◆ **Input rows**:
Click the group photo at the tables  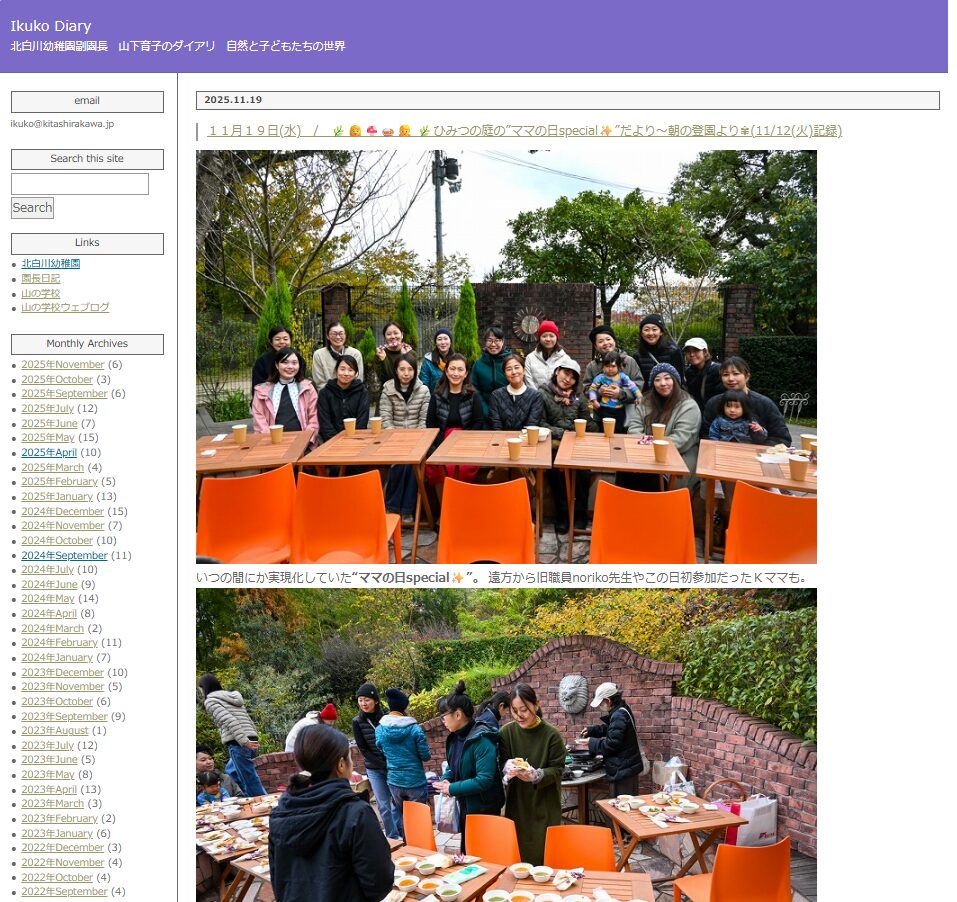506,357
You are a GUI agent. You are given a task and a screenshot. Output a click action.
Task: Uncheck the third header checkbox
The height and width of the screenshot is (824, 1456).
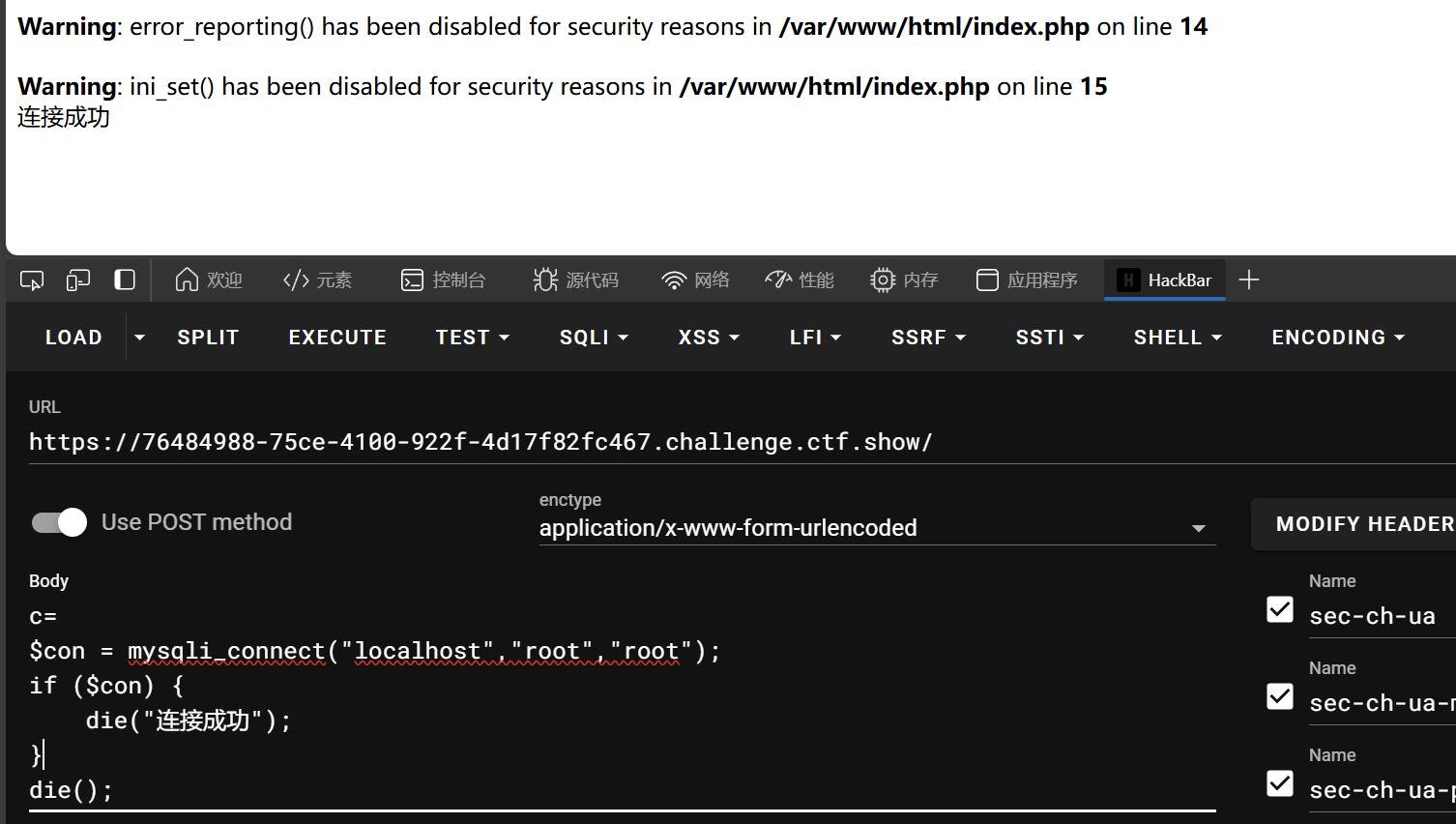[1280, 783]
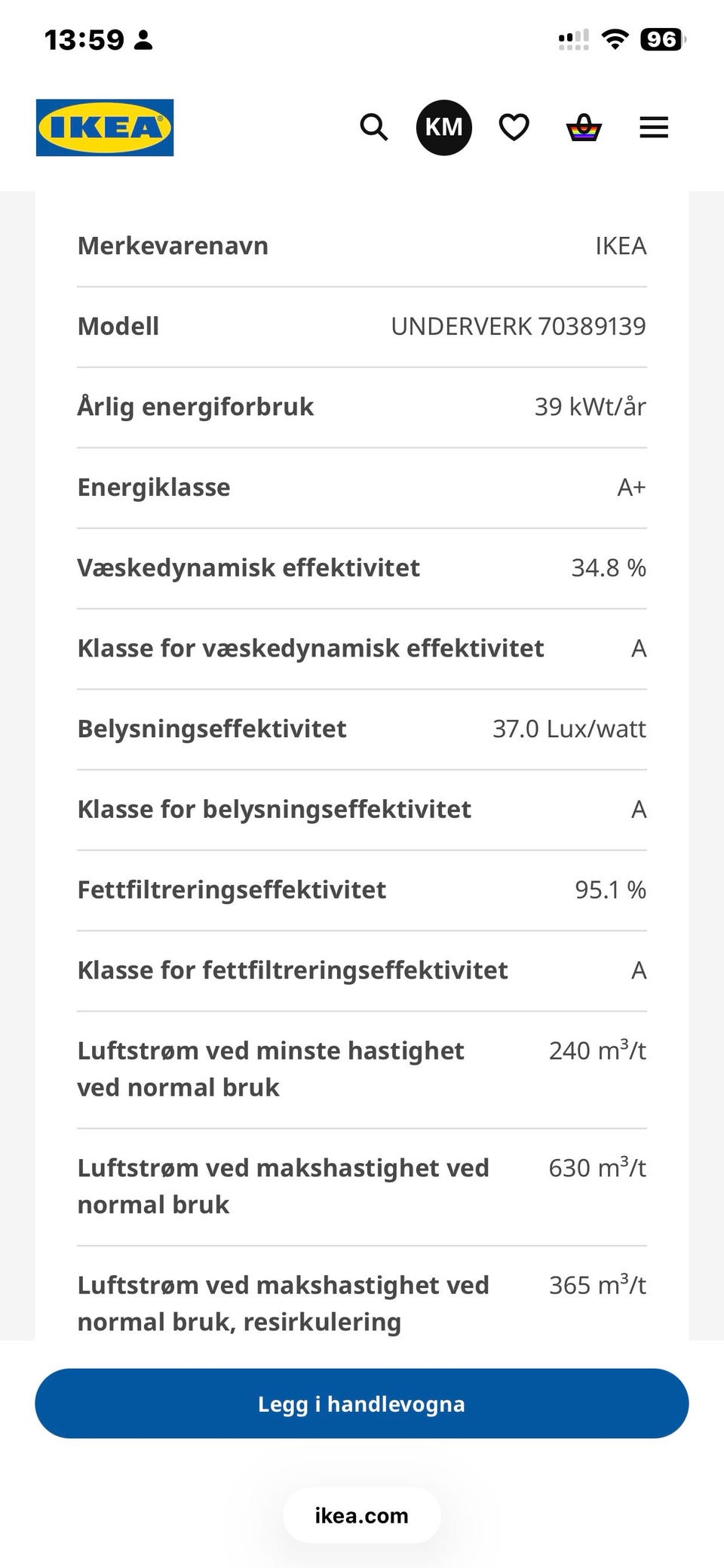
Task: Tap the 630 m³/t airflow value
Action: (x=597, y=1167)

◆ **Instructions to follow**:
Copy verbatim every line from the one containing "You are a GUI" through the last line, both included, and leave out the pictures.

◆ **Task solution**:
You are a GUI agent. You are given a task and a screenshot. Output a click action.
Task: Uncheck the third header checkbox
The height and width of the screenshot is (824, 1456).
[1280, 783]
Task: Tap the 630 m³/t airflow value
Action: (x=597, y=1167)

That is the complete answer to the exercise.